WISCONSINREPORT.COM (02/20/08) - Illinois U.S. Senator Barack Obama gained a larger lead in Democratic delegates following yesterday's win over Hillary Clinton in the presidential primary races. Unofficial counts today show Obama with 1168 delegates gained from primaries and cacuses held so far. Hillary Clinton has 1018 delegates, without including Super Delegates. That means that Obama is now about 150 regular delegates ahead of Hillary, following the 59 to 41 percent Wisconsin win over the U.S. Senator from New York. After strong campaigning in Wisconsin, Obama spoke to an audience of 19,000 in Houston, Texas.
Obama told the Houston audience that the race is not over yet. He told them he not only needed supporters in Texas to vote in the Texas primary on March 4th, he also needed them to vote for him in the November General Election against the Republican opponent, should he (Obama) represent Democrats on the November ballot when the primary season and convention are all done.
The next states in the primary race toward the Democratic Convention in Colorado at the end of summer, 2008, are Texas, Ohio, Vermont, and Rhode Island. Obama's chances in the four states is changing from day to day.
Hillary Clinton, was ahead of Obama in Ohio and Texas a few days ago, but, the difference in the polling has been getting smaller, almost every hour, it seems. The tallies in Texas, Ohio, Vermont and Rhode Island will take place the night of March 4th.

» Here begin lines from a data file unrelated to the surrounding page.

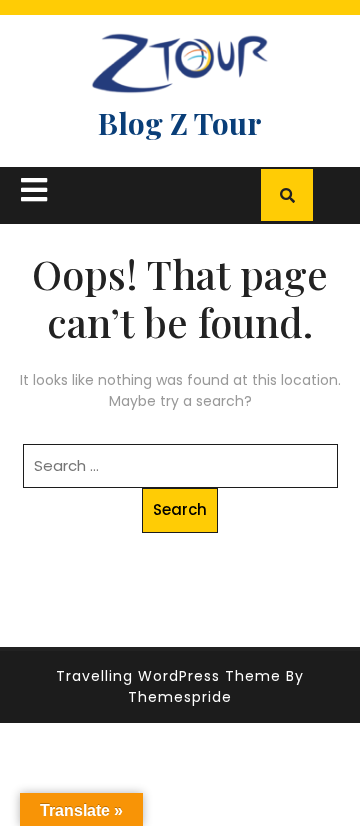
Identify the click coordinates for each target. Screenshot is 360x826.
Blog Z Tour (180, 123)
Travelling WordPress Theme (168, 676)
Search (180, 509)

In Houston, Barack Obama noted to the audience that Texas allows advance voting, and he said forms were available at the event that would allow anyone who wanted to do so, to vote in advance.
Barack Obama encouraged everyone at the Houston speech to vote early, and asked them to also show up for the Texas caucusing March 4th on his behalf. He told the audience that his campaign would be able to gain even more delegates if they did both. Texas has a two-fold primary-caucus system, and, doing both is permitted, according to the rules in Texas.
During his Houston speech, Obama thanked the people of Wisconsin for going out in the cold weather to give him his ninth straight victory over Democratic rival Hillary Clinton on Tuesday.
Obama gained 40 delegates in Wisconsin, according to preliminary, unofficial statistics. Hillary Clinton gained 28 delegates for her second place finish in the Wisconsin popular vote in the primary process.
Barack also won Tuesday in Hawaii, which is the state he grew up in, to gain a few more delegates.
Another nationally televised debate between Hillary Clinton and Barack Obama will be held on CNN tomorrow (Thursday, February 21st) in Texas.
Next Tuesday, the two will square off in an MSNBC televised cable debate in Ohio.
It's expected that, both of the candidates will likely go into more detail at the next two debates, about what each of the Democrat candidates would do to solve the problems and challenges that each of them see will be present following being sworn in.